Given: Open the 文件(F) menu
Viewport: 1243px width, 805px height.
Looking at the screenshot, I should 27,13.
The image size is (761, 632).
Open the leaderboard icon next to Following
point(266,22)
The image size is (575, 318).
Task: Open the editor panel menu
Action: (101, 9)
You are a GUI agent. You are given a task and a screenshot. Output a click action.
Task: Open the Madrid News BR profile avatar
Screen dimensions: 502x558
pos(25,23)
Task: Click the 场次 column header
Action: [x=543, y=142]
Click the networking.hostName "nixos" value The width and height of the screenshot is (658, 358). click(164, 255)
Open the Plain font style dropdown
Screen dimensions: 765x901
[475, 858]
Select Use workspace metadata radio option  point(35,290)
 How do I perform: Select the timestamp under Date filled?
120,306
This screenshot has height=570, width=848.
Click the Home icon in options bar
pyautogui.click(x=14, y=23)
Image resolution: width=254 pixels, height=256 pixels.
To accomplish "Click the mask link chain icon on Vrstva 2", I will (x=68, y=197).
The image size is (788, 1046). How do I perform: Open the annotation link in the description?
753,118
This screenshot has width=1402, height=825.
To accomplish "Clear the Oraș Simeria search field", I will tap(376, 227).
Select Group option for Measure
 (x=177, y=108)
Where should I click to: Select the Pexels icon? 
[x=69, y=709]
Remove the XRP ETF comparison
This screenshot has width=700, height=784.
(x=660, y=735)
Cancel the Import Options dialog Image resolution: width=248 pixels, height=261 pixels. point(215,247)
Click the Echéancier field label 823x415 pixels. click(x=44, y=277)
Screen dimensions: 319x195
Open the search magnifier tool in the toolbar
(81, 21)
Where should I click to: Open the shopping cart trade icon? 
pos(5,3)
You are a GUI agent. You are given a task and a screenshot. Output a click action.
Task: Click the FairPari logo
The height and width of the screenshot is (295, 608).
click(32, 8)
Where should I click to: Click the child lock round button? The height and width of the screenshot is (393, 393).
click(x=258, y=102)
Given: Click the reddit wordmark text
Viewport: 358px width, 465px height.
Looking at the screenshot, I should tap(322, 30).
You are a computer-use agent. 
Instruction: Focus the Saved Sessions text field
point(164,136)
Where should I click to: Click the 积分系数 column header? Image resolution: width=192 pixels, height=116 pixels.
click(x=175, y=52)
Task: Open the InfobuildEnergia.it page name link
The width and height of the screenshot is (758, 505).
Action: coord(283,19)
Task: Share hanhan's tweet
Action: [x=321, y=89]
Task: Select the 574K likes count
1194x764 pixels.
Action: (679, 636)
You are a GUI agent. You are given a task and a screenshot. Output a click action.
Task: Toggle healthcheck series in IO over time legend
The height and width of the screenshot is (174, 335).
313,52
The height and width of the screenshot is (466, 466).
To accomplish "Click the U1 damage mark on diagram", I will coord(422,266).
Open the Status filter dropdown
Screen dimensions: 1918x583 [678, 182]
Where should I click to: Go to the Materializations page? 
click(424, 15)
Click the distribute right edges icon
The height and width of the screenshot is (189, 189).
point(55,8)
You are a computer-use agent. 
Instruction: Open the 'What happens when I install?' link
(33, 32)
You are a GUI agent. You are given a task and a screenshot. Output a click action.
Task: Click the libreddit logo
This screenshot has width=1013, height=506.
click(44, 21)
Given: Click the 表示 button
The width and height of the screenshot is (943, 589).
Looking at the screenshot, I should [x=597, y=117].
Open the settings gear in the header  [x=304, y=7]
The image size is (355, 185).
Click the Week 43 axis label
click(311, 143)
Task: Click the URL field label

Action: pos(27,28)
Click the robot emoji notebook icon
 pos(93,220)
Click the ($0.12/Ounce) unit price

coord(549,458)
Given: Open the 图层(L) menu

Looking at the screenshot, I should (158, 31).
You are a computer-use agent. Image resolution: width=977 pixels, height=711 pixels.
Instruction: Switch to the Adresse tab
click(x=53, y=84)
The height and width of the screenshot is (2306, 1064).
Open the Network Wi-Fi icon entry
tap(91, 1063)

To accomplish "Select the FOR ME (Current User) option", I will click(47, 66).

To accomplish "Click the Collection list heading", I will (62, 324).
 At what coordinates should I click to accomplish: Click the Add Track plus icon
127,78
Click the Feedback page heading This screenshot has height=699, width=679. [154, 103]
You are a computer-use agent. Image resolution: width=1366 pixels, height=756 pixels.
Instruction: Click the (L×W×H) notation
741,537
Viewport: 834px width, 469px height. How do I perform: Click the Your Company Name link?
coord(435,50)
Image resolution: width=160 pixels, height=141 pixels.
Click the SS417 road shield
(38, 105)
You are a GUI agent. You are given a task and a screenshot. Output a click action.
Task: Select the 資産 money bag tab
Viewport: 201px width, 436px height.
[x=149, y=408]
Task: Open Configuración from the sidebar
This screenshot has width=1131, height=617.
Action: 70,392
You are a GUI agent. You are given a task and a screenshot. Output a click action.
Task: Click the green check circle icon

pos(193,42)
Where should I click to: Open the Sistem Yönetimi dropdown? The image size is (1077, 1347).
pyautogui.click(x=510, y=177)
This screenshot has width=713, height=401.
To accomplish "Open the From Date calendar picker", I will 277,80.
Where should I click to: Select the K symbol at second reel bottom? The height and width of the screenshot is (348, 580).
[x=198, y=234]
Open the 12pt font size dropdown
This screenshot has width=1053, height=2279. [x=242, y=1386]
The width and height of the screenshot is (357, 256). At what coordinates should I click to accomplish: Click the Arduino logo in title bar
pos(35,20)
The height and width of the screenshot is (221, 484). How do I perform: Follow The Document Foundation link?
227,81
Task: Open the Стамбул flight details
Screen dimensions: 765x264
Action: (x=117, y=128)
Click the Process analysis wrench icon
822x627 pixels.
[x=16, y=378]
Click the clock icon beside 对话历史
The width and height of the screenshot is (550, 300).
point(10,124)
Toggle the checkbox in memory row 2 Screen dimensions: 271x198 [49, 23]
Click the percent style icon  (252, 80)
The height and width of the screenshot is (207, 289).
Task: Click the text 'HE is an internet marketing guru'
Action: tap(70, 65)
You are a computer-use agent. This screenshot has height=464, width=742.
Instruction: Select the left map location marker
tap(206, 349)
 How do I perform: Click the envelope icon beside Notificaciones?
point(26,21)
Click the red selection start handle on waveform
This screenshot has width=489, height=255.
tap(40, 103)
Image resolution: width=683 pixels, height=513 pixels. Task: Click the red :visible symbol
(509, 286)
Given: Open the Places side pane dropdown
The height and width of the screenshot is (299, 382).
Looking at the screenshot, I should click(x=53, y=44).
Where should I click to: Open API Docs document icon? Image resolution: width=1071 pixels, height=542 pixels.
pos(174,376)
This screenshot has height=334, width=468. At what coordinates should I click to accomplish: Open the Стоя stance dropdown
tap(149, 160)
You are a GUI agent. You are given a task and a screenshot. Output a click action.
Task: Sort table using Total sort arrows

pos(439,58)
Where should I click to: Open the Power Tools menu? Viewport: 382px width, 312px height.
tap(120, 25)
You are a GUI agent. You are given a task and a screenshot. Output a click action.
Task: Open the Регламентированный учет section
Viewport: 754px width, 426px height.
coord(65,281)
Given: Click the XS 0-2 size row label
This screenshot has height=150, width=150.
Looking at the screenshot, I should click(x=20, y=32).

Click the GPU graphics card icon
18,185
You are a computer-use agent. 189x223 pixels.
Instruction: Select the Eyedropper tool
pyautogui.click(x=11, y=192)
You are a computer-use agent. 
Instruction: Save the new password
* * *
### [TASK REQUIREMENTS]
Across the listing above, count every line containing the string "Toggle" and give the result with no comment.

### [RESULT]
2